Archives for June 2010
June 28, 2010 by 1 Comment
The Guardian newspaper in the UK reported that the UK Government is looking at closing up to 75% of it’s websites. The challenges facing the UK Government in terms of cutting costs and ensuring that they are getting value from assets are no different to the issues facing insurers in these uncertain economic times. Whilst it may not be typical to look at the approaches taken in the public sector to cost cutting there are some interesting features of the approach taken by the Government. Of particular interest was a KPI quote in the report regarding cost per visit. The article cites one website that costs £11.78 a visit versus on that costs £2.75 a visit. Such an analysis and metric would be most useful to insurers – particularly those that are operating multiple brands on different sets of technology. Of course getting to the true cost of running a web site can be difficult, but an educated estimate along with existing web site analytics data would allow a similar analysis – one that could produce the same savings in a direct insurer or any insurer with multiple Internet applications. The other point made in the report is that some government units were competing with each other in terms of marketing and search engine optimisation spend. Having two units in the same organisation bidding for the same search term in Google advertising for instance is simply not cost effective. As above, in any insurer operating multiple web sites or multiple brands this kind of activity could be prevalent but not immediately obvious, perhaps this is something insurers could review and see where savings could be made. I doubt insurers should make the kind of culling of 75% of their websites that the UK Government is discussing but the principle is sound and relevant to Insurance. Insurers should ask themselves how many websites they are running, are they all equal in cost and could any of the services be merged onto cheaper platforms. In these cost constrained times it’s key that insurers not only examine core systems for possible cost savings but also the eco-system of ancillary applications and servers running the enterprise.
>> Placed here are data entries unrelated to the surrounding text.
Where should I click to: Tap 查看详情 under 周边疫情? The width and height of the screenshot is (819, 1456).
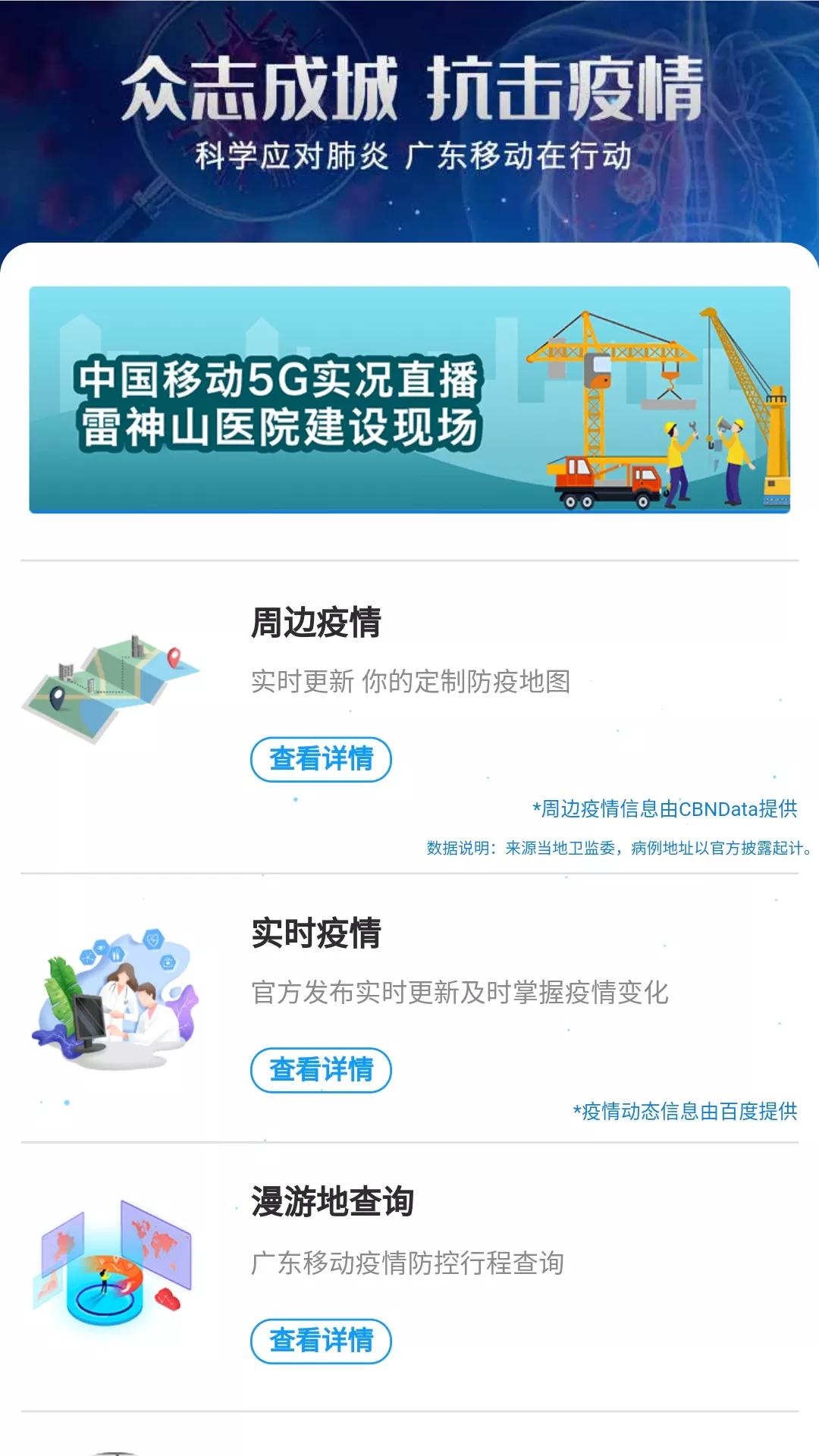click(321, 759)
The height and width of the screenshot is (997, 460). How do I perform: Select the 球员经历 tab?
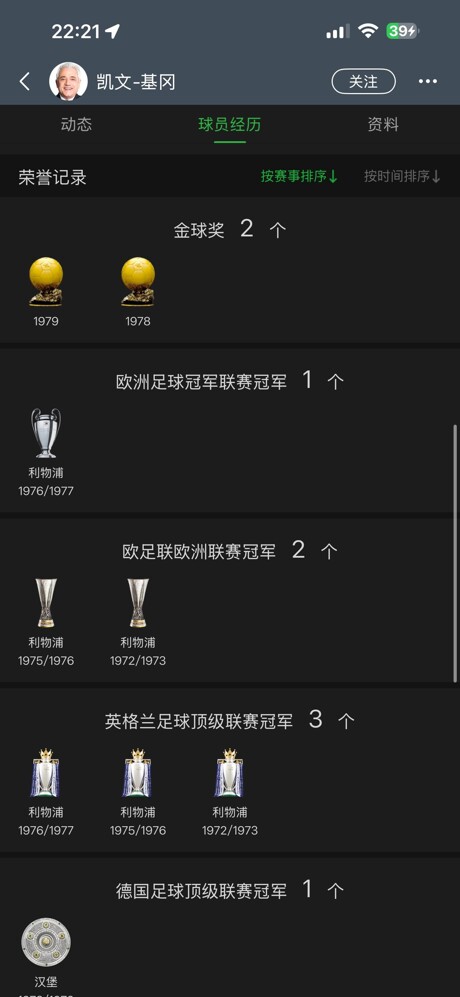pos(230,125)
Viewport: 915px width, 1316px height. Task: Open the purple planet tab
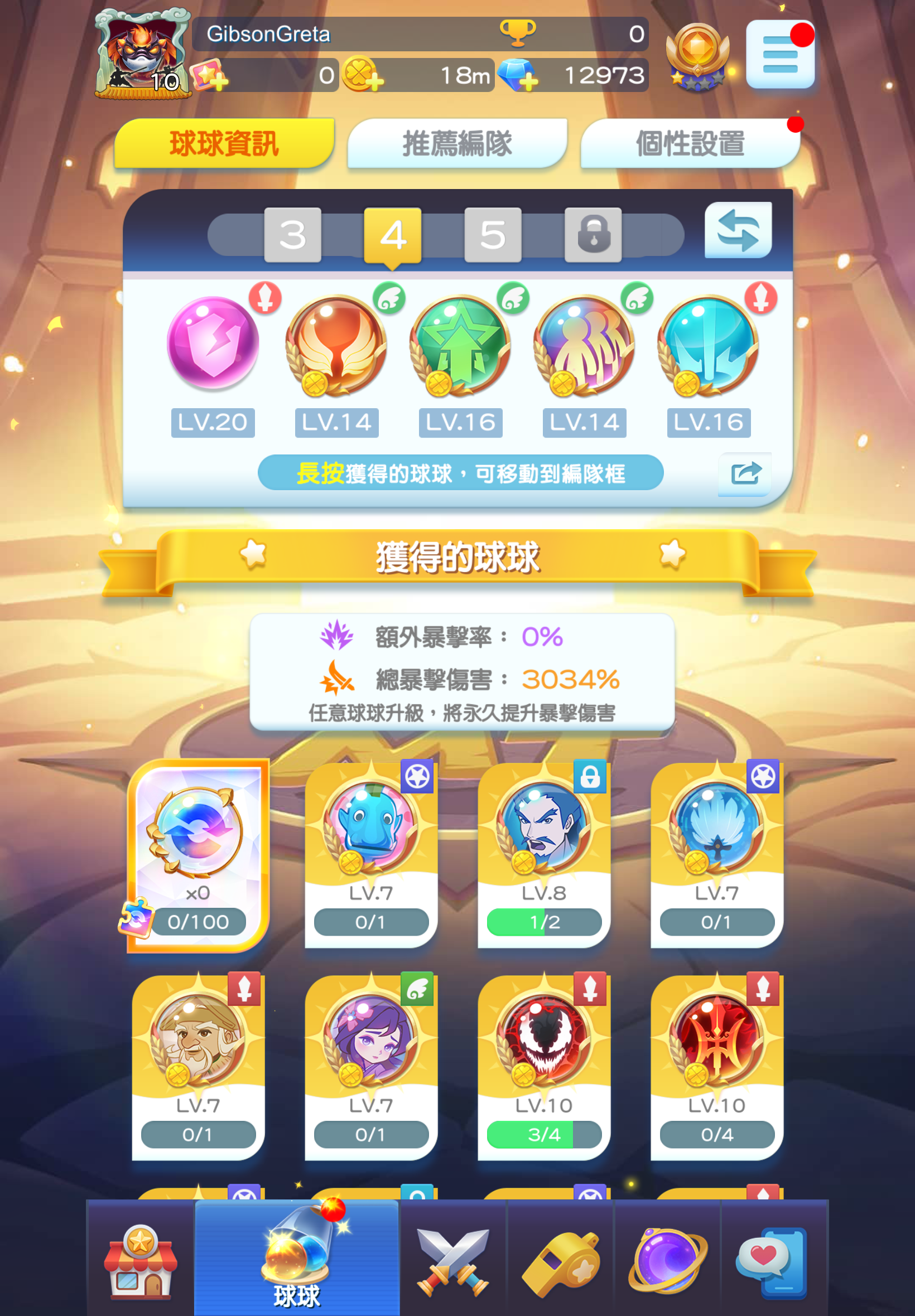[667, 1261]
June 23, 2010 by Leave a Comment
The much feared UK emergency budget speech was made yesterday, and amongst a raft of changes impacting every corner of the British society was an increase in the tax on insurance purchases. The rate is to increase to 6%. A new peculiarity to this system is that tax on insurance sales will rise to 17.5% where the insurance is sold by seller of another product e.g. mechanical breakdown insurance (eg on domestic electrical appliances and secondhand cars), travel insurance, and insurance sold with TV and car hire. The challenge for the IT department is to respond in a timely fashion. Older legacy systems will have charges codified in several places and this reflecting this increase is not a simple matter. And once the change is made in the several systems and many places, there is the round of testing that is required. This whole cycle of change can be up to 9 months depending on current workload and dedicated IT test slots. In a conversation with a CIO on a different set of regulations, Solvency II, she raised the prospect of potentially having to replace incumbent legacy systems if they could not capture the additional data elements required in a reasonable cost. Adding new data elements to a core system, and having this reflecting in the appropriate screens is no trivial matter. And once again, requires serious investment of IT staff for testing for production. These real life use cases highlight the need to IT systems to be able to keep up with the change of the business, without a crippling cost. In choosing new systems, IT folk must focus as much on functionality as on the cost of ownership. As this week has shown once more, fleet of foot should be a key mantra in new system investment.